Utility functions for geospatial model development
This repository contains an installable Python package called model_utilities
with a wide range of functionality for:
- building training and testing datasets for geospatial machine learning models, from assets in google earth engine
- automated model training
- performing inference with trained models to create wall-to-wall maps
and more described below related to forest mensuration, that we plan to split into a separate repository in the future.
Improved documentation is coming soon. For now check out the tests
directory for demonstrations. Please reach out to [email protected]/[email protected] with questions, feedback, or ideas.
Download folder to your local workspace. In Terminal activate the virtual environment where you want to install the model_utilities
package. Navigate to the model_utilities
folder (in terminal). Pip install the package using pip install .
. This should install the package into the activated virutal environment. Then in Python (jupyter notebook or elsewhere using the same virtual environment) you will be able to access the package using import model_utilities
. Functions can be used as model_utilities.forest_mensuration.clean_biomass_data(...)
.
You need to have the ee
package working on python. If you are using a Jupyter notebook that means you need to have notebooks authenticated for GEE (more detailed instructions coming soon).
NOTE: you will need to download the GEZ2010 shapefile and IPCC parameters csv into a data folder as this is part of the gitignore file. Specific instructions on this are coming soon. Link to download shapefile is: https://storage.googleapis.com/fao-maps-catalog-data/uuid/2fb209d0-fd34-4e5e-a3d8-a13c241eb61b/resources/gez2010.zip and you will also need to download this file from Joe's IPCC Tier 1 work: https://github.com/Earthshot-Labs/science/blob/master/IPCC_tier_1/prediction/ipcc_table_intermediate_files/ipcc_tier1_all.csv (since it's a private repo I'm having issues automatically pulling the file from the function)

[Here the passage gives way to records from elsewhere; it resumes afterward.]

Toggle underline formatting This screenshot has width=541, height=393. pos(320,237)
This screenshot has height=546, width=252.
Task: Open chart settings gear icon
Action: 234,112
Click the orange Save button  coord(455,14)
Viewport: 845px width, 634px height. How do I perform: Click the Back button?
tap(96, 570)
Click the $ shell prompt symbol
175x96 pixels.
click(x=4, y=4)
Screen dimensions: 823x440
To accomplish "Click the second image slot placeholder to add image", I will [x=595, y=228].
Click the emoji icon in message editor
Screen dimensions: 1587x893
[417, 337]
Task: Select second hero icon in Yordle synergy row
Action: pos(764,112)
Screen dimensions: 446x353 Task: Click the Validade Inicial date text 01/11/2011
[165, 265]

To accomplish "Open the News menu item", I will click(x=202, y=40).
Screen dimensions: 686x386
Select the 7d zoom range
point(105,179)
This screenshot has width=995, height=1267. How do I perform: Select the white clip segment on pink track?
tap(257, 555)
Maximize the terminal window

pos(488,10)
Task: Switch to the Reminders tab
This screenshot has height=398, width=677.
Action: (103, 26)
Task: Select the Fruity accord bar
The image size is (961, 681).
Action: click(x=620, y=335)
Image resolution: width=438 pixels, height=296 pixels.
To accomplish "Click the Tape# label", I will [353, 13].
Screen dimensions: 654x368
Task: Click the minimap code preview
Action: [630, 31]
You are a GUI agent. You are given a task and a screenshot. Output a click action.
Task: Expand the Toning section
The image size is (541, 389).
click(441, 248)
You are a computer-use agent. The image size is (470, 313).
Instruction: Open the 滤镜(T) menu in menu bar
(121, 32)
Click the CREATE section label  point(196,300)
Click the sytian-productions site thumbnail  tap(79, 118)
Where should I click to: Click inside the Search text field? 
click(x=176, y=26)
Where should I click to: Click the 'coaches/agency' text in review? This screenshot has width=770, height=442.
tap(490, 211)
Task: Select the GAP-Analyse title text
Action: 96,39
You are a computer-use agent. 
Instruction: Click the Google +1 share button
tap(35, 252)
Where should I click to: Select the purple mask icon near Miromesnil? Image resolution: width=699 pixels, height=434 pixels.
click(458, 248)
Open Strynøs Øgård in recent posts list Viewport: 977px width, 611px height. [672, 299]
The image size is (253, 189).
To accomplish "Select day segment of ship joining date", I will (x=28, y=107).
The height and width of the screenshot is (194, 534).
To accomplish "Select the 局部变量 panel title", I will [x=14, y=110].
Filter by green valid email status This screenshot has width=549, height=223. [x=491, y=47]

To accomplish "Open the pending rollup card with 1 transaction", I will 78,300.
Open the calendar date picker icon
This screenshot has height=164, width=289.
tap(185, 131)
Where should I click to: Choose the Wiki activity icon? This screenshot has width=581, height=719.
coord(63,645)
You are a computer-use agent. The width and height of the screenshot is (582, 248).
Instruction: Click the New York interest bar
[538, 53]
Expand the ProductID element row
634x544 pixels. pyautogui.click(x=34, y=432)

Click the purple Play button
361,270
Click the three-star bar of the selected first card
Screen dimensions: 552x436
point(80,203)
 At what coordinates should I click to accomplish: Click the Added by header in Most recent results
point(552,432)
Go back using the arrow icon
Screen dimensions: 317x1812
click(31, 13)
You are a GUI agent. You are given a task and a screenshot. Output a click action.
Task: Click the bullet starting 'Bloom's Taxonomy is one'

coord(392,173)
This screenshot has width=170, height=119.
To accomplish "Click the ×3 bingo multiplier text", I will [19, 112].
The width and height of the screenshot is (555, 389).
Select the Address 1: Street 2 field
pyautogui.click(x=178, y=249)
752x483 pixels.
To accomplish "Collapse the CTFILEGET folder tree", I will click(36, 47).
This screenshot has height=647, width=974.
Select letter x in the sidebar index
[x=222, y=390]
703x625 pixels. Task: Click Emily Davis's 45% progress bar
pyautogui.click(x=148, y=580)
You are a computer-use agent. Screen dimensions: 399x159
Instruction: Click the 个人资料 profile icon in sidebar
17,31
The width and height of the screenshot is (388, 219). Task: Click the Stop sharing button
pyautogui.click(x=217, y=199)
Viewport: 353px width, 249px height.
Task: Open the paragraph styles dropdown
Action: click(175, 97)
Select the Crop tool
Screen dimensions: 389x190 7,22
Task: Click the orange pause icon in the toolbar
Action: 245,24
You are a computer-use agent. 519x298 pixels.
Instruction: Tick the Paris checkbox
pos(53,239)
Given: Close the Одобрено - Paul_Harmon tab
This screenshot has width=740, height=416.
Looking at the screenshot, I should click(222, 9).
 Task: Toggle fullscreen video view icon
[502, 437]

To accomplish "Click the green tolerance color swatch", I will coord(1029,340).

If you have a new version of the package ready to install, navigate to the folder as with the install and type pip install --upgrade .
. If you expect lots of changes install in editable mode using pip install -e .
.
(need to update this list).
wood_density_lookup
curve_fun
logistic_fun
curve_fit_func
chave_allometry_height
mature_biomass_spawn
root_shoot_ipcc
chave_allometry_noheight
getNearbyMatureForestPercentiles
There is a notebook in the science repo with examples of usage for each function in the testing folder
- GEZ shapefile too large to host on github (need to figure out how to access it without uploading) -- add to
.gitignore
. - Root to shoot ratio table from Joe is in private repo so can't access it through pandas url call -- download and add to
.gitignore
?? Or copy into this repo? But then we're not tracking changes ...
ipcc:
- need a function get ecozone? Right now we're just figuring that out and manually entering into function
mature biomass spawn:
- make sure that buffer only extends within same ecozone (talk to Joe)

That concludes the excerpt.